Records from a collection

--- START ---

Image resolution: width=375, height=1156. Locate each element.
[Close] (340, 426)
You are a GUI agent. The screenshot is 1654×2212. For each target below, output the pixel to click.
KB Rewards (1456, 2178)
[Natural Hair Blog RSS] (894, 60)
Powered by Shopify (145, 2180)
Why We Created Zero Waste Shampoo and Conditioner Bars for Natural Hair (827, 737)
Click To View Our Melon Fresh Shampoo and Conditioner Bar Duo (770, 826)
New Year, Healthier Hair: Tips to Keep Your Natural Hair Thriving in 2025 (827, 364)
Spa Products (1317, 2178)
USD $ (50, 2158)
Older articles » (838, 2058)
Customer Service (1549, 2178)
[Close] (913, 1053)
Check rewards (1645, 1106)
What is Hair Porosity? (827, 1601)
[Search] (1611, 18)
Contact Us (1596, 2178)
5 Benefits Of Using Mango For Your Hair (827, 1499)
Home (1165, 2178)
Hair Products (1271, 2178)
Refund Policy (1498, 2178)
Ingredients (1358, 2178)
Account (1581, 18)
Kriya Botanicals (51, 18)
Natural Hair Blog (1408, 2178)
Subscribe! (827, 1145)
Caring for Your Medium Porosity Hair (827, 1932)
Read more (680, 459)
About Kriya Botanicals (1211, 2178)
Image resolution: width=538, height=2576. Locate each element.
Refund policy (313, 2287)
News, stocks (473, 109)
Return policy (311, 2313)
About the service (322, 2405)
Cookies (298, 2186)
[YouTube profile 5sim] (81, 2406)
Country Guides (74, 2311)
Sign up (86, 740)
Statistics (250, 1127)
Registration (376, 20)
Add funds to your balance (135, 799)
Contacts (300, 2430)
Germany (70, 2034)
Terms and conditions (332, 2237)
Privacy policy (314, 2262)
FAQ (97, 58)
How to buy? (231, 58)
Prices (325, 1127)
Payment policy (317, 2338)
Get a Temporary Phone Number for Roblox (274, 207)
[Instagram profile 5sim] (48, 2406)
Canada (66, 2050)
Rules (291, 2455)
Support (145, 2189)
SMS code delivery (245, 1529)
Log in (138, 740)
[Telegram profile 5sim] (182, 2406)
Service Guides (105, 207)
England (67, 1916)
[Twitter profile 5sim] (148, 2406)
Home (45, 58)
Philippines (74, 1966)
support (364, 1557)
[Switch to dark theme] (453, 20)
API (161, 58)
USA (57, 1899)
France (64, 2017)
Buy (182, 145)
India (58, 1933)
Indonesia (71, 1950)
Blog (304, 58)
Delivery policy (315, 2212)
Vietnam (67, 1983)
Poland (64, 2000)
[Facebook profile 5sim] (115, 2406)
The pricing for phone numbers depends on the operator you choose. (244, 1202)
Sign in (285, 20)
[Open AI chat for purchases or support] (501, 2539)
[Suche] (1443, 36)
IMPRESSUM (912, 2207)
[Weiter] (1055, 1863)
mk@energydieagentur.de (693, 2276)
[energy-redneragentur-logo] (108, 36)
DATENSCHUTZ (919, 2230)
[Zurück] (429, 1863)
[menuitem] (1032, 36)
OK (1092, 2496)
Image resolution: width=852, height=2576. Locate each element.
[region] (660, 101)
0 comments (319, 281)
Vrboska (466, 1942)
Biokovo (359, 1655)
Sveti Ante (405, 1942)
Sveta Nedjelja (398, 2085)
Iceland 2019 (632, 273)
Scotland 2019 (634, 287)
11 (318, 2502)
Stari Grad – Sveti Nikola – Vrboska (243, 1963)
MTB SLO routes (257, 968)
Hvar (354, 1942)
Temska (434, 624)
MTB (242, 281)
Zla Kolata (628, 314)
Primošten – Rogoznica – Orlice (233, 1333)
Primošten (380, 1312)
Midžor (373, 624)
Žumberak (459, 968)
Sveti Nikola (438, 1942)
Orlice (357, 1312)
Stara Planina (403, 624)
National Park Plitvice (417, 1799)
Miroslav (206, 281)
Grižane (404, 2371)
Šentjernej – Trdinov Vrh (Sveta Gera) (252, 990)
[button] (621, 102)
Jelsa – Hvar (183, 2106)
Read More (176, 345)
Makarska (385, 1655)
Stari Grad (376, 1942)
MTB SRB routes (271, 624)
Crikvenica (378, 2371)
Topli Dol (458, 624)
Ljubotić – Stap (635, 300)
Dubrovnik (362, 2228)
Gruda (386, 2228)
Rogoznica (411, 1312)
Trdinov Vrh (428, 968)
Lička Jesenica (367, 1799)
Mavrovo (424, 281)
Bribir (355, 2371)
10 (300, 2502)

--- END ---

* **Directions for this task**:
Go through the records and gather the lines that hold "Orlice".

* **Answer to the problem**:
Primošten – Rogoznica – Orlice (233, 1333)
Orlice (357, 1312)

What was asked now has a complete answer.